### [Task details]
From the listing below, tally the lines that include "computer". Return only the total.

### [Data records]
☆ ☆ ☆ ☆ ☆

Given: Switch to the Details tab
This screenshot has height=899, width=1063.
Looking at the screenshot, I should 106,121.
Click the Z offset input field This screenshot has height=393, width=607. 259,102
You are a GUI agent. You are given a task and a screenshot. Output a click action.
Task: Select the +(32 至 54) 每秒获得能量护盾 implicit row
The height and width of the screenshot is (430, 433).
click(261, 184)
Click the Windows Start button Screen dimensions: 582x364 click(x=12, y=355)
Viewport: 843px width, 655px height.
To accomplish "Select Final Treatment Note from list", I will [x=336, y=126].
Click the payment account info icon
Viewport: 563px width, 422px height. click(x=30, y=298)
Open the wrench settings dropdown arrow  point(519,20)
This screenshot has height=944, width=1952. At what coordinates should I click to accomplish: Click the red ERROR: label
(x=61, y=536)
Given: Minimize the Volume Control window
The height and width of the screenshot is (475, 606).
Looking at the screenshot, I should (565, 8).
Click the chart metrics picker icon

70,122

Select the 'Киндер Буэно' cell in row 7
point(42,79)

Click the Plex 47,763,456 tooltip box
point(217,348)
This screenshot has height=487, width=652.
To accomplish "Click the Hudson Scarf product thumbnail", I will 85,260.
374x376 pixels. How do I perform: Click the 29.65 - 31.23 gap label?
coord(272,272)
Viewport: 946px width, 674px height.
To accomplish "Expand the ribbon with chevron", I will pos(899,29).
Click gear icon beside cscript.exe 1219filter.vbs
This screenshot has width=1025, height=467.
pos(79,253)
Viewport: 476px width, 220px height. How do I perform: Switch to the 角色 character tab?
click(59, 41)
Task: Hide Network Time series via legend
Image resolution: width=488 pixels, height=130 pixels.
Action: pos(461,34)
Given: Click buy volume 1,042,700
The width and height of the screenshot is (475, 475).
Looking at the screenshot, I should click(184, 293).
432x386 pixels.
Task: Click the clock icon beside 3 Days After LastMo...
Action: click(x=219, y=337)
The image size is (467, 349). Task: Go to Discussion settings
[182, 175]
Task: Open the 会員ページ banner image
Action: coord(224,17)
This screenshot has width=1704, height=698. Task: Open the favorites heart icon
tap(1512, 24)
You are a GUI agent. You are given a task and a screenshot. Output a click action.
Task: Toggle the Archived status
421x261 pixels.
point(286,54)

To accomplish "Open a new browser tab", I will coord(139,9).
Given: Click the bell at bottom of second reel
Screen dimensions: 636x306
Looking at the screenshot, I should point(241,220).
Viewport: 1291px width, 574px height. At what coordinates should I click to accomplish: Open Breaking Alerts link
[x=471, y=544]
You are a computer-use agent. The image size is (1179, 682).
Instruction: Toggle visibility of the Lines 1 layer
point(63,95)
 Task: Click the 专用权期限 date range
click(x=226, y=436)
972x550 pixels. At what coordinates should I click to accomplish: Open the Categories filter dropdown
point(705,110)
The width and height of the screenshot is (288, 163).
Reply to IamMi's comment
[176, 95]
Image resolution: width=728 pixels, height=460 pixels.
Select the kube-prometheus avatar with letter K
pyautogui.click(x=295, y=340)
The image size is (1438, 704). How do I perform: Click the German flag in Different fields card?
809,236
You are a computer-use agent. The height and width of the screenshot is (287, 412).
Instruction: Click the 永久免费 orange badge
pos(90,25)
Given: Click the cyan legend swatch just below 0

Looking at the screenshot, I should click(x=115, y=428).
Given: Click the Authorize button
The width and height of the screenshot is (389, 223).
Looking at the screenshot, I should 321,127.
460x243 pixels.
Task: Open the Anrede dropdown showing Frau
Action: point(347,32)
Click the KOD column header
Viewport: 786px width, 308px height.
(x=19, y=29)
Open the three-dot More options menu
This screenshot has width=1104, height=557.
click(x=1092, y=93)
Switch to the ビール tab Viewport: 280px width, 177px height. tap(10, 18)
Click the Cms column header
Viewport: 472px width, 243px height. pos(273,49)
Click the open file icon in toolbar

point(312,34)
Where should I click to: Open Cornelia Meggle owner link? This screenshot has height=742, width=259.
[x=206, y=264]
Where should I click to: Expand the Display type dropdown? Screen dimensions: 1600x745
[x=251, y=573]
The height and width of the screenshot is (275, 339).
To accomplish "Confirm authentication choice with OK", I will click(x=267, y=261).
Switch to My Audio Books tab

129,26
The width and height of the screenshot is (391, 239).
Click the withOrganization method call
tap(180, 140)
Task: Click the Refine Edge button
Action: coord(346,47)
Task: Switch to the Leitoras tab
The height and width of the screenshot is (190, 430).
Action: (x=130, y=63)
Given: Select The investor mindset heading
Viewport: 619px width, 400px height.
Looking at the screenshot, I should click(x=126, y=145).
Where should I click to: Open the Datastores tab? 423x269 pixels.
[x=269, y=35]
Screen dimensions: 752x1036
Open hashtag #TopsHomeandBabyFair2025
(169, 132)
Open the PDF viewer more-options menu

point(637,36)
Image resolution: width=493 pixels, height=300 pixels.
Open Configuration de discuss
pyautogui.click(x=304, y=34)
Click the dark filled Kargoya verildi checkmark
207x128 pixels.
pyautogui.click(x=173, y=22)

☆ ☆ ☆ ☆ ☆

### [Result below]
2